*What you need to do*: Give back, character for character, the line that includes "This screenshot has width=503, height=175." and all lines beneath it in the data.

*Provided records*:
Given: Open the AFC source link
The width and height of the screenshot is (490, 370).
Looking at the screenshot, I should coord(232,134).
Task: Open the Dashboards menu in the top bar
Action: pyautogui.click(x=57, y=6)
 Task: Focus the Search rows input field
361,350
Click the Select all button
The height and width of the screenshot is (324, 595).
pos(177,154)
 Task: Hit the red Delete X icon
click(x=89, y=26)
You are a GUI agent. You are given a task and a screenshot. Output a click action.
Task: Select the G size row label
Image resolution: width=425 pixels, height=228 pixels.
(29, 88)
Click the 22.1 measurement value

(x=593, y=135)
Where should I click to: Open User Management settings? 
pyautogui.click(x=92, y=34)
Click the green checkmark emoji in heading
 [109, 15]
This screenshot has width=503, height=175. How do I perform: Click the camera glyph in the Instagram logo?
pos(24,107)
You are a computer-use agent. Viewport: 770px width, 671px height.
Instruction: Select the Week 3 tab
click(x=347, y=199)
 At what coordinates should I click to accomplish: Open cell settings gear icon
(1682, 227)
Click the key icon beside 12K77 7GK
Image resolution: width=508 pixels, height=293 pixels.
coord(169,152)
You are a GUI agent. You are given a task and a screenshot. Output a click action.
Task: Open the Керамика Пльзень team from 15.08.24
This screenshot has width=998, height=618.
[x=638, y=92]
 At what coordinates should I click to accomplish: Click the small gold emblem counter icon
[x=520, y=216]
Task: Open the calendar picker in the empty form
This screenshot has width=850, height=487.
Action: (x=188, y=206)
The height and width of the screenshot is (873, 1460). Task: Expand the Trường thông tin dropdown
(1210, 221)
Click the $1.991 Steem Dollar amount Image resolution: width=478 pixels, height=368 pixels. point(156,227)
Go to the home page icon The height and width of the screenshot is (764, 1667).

*Task solution*:
This screenshot has width=503, height=175. How do I perform: Click the camera glyph in the Instagram logo?
pos(24,107)
You are a computer-use agent. Viewport: 770px width, 671px height.
Instruction: Select the Week 3 tab
click(x=347, y=199)
 At what coordinates should I click to accomplish: Open cell settings gear icon
(1682, 227)
Click the key icon beside 12K77 7GK
Image resolution: width=508 pixels, height=293 pixels.
coord(169,152)
You are a GUI agent. You are given a task and a screenshot. Output a click action.
Task: Open the Керамика Пльзень team from 15.08.24
This screenshot has width=998, height=618.
[x=638, y=92]
 At what coordinates should I click to accomplish: Click the small gold emblem counter icon
[x=520, y=216]
Task: Open the calendar picker in the empty form
This screenshot has width=850, height=487.
Action: (x=188, y=206)
The height and width of the screenshot is (873, 1460). Task: Expand the Trường thông tin dropdown
(1210, 221)
Click the $1.991 Steem Dollar amount Image resolution: width=478 pixels, height=368 pixels. point(156,227)
Go to the home page icon The height and width of the screenshot is (764, 1667).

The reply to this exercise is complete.